24.09.2020 à 15:36

SuisseLa pénurie de médecins de famille? Ce sera mieux en 2040

Même si le nombre de diplômés en médecine progresse, l’effectif des médecins de famille en Suisse devrait diminuer encore de 16% d’ici 2030.

Les médecins de famille manquent, en Suisse.

Les médecins de famille manquent, en Suisse.

Keystone

La Suisse manquera encore de 1000 médecins d’ici 2030 et la situation ne devrait pas s’améliorer avant 2040, selon une étude diffusée jeudi. Une lueur d’espoir pourrait venir de l’augmentation des places de formation en médecine humaine.

Autre signe encourageant: la proportion de généralistes de moins de 50 ans est passée de 25% à 34% depuis 2010, relève l’association Médecins de famille et de l’enfance Suisse (mfe) jeudi dans un communiqué. Ces chiffres proviennent d’une étude menée tous les cinq ans par le Centre universitaire de médecine de premier recours des deux Bâle.

«Environ 56% des médecins de famille exerçant aujourd’hui cesseront leur activité pour des raisons liées à l’âge dans les dix prochaines années», soulignent toutefois les chercheurs mandatés par mfe. Aujourd’hui, 15% des généralistes et 5% des pédiatres en activité ont plus de 65 ans.

Diminution de 16% d’ici 2030

En 2019, il y a eu 1089 diplômés en médecine humaine. Une augmentation de 20% par an de ce chiffre est jugée réaliste par l’étude. Mais, problème: même si le nombre de diplômés suit une telle courbe, l’effectif des médecins de famille en Suisse diminuerait encore de 16% d’ici 2030.
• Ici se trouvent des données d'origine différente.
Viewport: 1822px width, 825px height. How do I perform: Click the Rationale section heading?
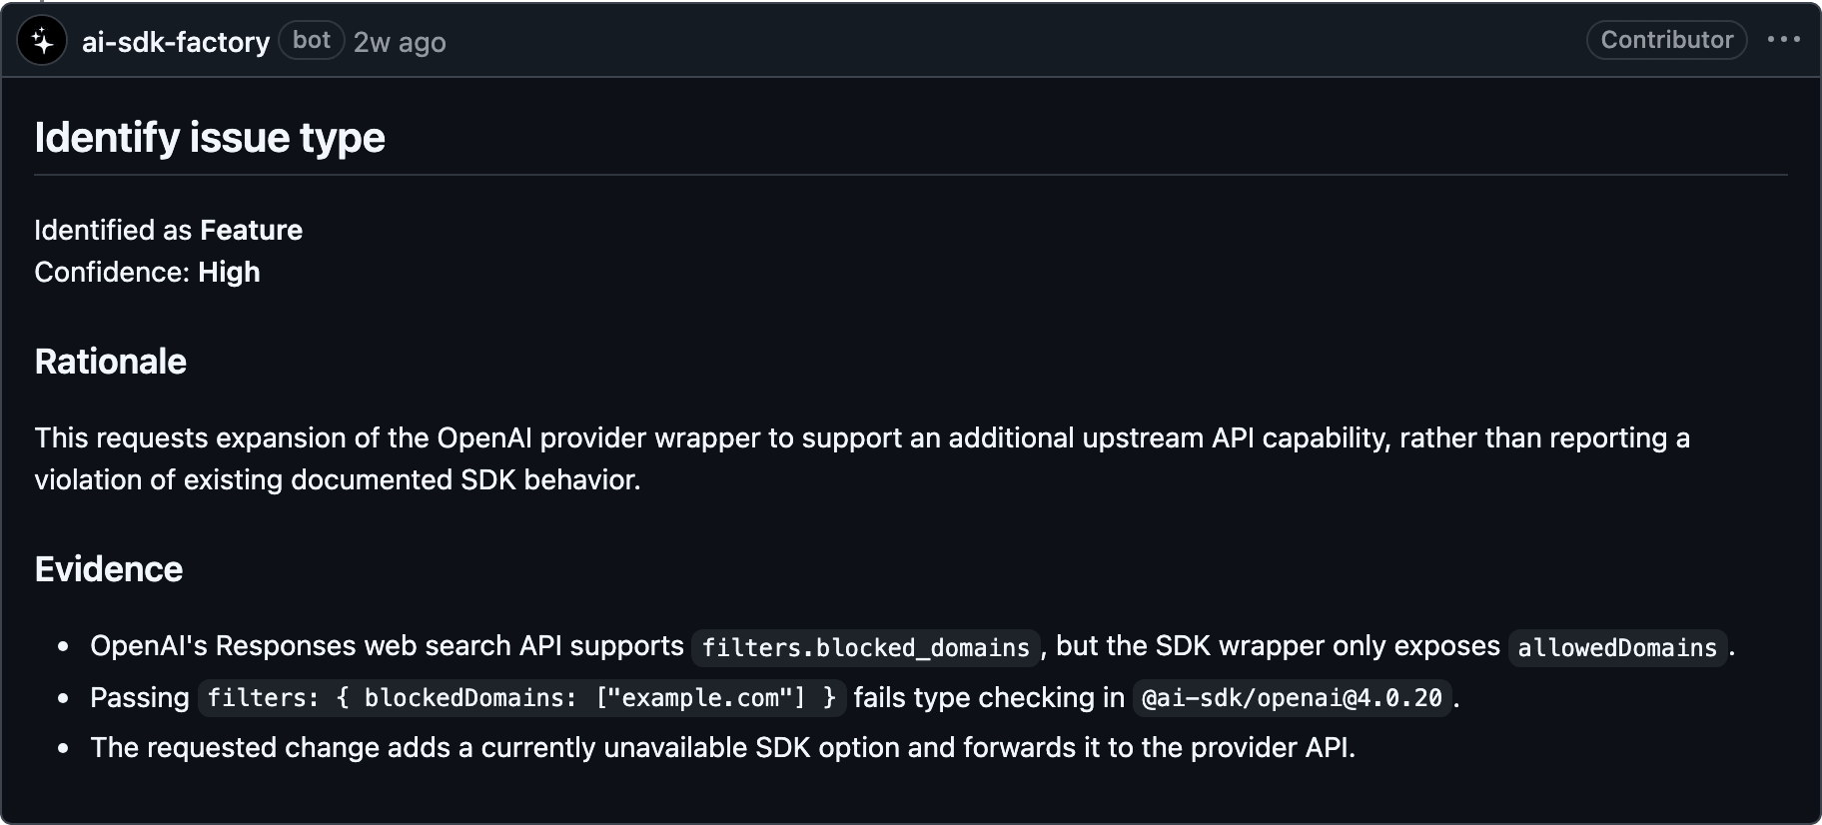pos(111,362)
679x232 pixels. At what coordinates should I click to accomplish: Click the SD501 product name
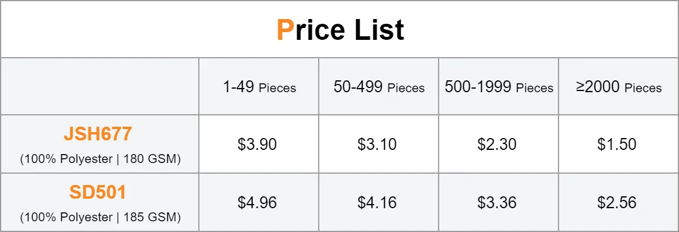97,193
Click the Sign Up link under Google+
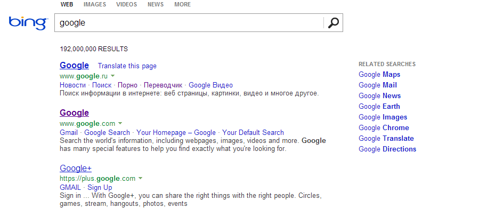This screenshot has width=487, height=216. pyautogui.click(x=100, y=188)
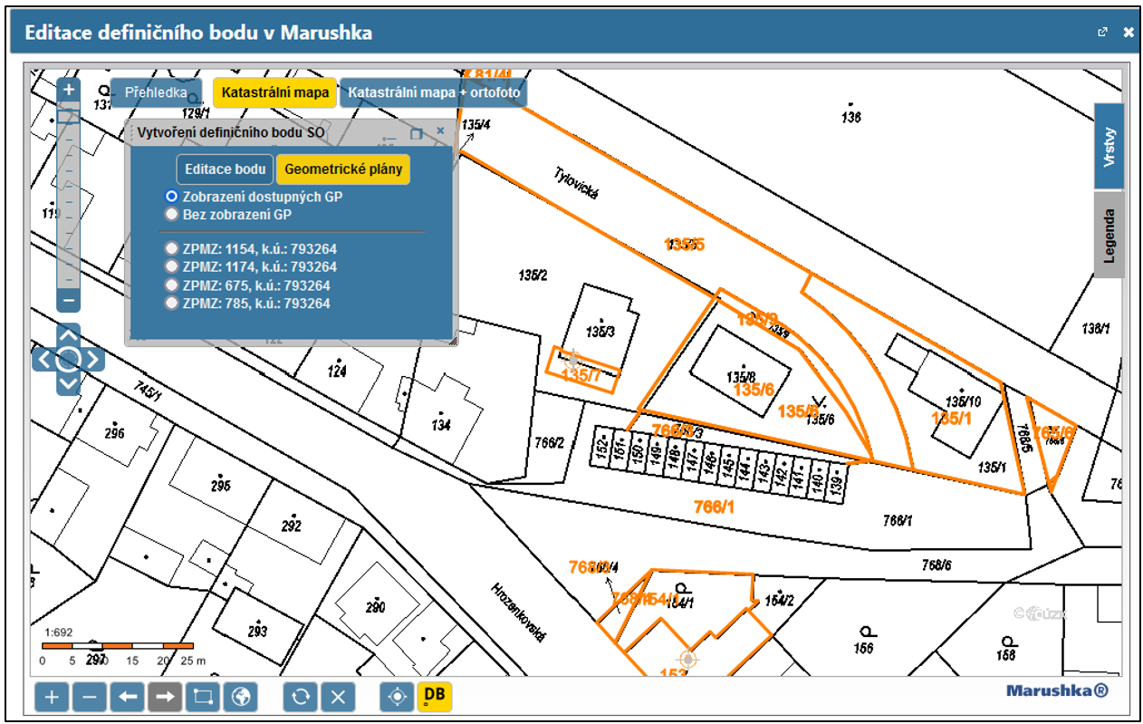Click the globe full-extent icon
This screenshot has width=1143, height=724.
point(241,697)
«Il faudrait donc ces dix prochaines années environ 1000 médecins supplémentaires pour compenser la pénurie», avancent les scientifiques. Une amélioration semble néanmoins probable pour 2040, ajoutent-ils.

Jeudi, l’association mfe apportait son soutien à la motion «Il faut former plus de médecins en Suisse!» de la conseillère aux États et médecin de famille Marina Carobbio (PS/TI). Déposé en mai, ce texte a été adopté par le Conseil des États le même jour. Mais, selon mfe, il faut «aussi et surtout davantage de médecins de famille et de l’enfance» pour maintenir des soins de bases de qualité.

Davantage de temps partiels

L’organisation rappelle en outre que les généralistes et les pédiatres sont à la base du second volet de mesures du Conseil fédéral pour freiner la hausse des coûts de la santé, actuellement en consultation.

Les médecins de famille «doivent être le premier point de contact en cas de questions relatives à la santé». Ces derniers peuvent «résoudre définitivement 94,3% de tous les problèmes de santé et n’occasionnent que 7,9% des coûts de la santé», développe mfe, citant une étude de 2016. Ainsi, il est important «de continuer à investir dans la promotion de la relève et l’attractivité de la profession».

A ce propos, mfe met en lumière d’autres résultats de l’étude universitaire bâloise: en 2020, une grande majorité des médecins de famille exercent à moins de 100% et leurs heures de travail hebdomadaires ont en moyenne baissé de plus de six heures depuis 2005.